Excerpt:
------------------------------------------------------------------------

Jannik Sinner: the rise of a prediction anomaly

Jannik Sinner ranks among the top two players in the world and has played 249 matches in our ATP dataset from 2022 to 2025. The headline number — an 82.3% overall win rate — is not just impressive; it makes him statistically the most predictable elite player in the study. But here is the paradox: a player this dominant is genuinely difficult to bet on profitably, because the market prices him correctly almost every time. Understanding exactly where his win rate soars and where it dips is the only way to find actionable edges.
Key metrics at a glance
| Metric | Value |
|---|---|
| Overall win rate | 82.3% |
| Dataset rank (end of period) | 2 |
| Matches analysed | 249 (2022–2025) |
| Best surface | Hard — 85.3% |
| Grand Slam win rate | 86.4% |
| Worst surface | Indoors — 77.3% |
| As market favourite | 87.6% |
| As underdog | 64.0% |
Sinner's year-by-year record
The trajectory tells the most important story about Sinner: he has not merely stayed elite, he has accelerated.
| Year | Matches | Wins | Win rate |
|---|---|---|---|
| 2022 | 28 | 20 | 71.4% |
| 2023 | 35 | 26 | 74.3% |
| 2024 | 39 | 35 | 89.7% |
| 2025 | 24 | 22 | 91.7% |

Win rate by season, Jannik Sinner, 2022–2025. Source: ATP match data via tennispredictor.net
In 2022 and 2023, Sinner was already above average for a top-20 player, but his win rate sat in a range that left room for genuine upsets. The step-change happened in 2024, when a combination of improved serving, more settled tactics on hard courts, and a fortified mental game pushed his win rate to 89.7% over 39 matches. By 2025 — in a partial season captured in this dataset — he had climbed to 91.7%.
That 20-percentage-point rise from 2022 to 2025 is not a statistical blip. It reflects a player who has solved most of the matchup problems that used to trip him up.
Surface breakdown: hard courts are home, but everywhere is competitive
Sinner is primarily a hard-court player, and the numbers confirm it. His 85.3% win rate on hard over 129 matches is the highest surface-specific figure in the dataset among elite players. Clay is a modest 4.5 percentage points lower at 77.6%, and grass sits at 80.6% — surprisingly strong for a player often discussed as a clay or hard-court specialist.
| Surface | Matches | Win rate |
|---|---|---|
| Hard | 129 | 85.3% |
| Grand Slam | 88 | 86.4% |
| Grass | 36 | 80.6% |
| Clay | 58 | 77.6% |
| Indoors | 22 | 77.3% |

Win rate by surface, Jannik Sinner, 2022–2025. Source: ATP match data via tennispredictor.net
The Grand Slam figure is notably the highest category in this table at 86.4% across 88 matches, which is examined in more detail in the tournament tier section below. The one surface where Sinner is closest to the field average is indoor hard courts, though even 77.3% over 22 matches is well above tour average. Thin sample size makes that number more volatile, but it is worth noting that conditions where opponents can neutralise his baseline game more easily produce his most uncertain results.
The practical implication for betting is limited surface-based value here. Sinner does not suffer the sharp surface penalty that many hard-court players face on clay, so "fade him on clay" is not a reliable pattern.

------------------------------------------------------------------------

Dataset records:
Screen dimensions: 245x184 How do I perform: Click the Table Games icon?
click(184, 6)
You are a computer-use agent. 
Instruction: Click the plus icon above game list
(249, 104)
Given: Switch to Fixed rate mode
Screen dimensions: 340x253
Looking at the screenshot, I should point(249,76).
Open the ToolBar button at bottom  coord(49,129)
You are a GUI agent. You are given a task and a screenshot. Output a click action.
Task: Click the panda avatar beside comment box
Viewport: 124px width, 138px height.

------------------------------------------------------------------------

Do this: Rewrite the Sinner article from "Win rate by season, Jannik" to "climbed to 91.7%.", changing "fortified" to "stronger". The rows after the Sinner article have nothing to do with it.

Exercise response:
Win rate by season, Jannik Sinner, 2022–2025. Source: ATP match data via tennispredictor.net
In 2022 and 2023, Sinner was already above average for a top-20 player, but his win rate sat in a range that left room for genuine upsets. The step-change happened in 2024, when a combination of improved serving, more settled tactics on hard courts, and a stronger mental game pushed his win rate to 89.7% over 39 matches. By 2025 — in a partial season captured in this dataset — he had climbed to 91.7%.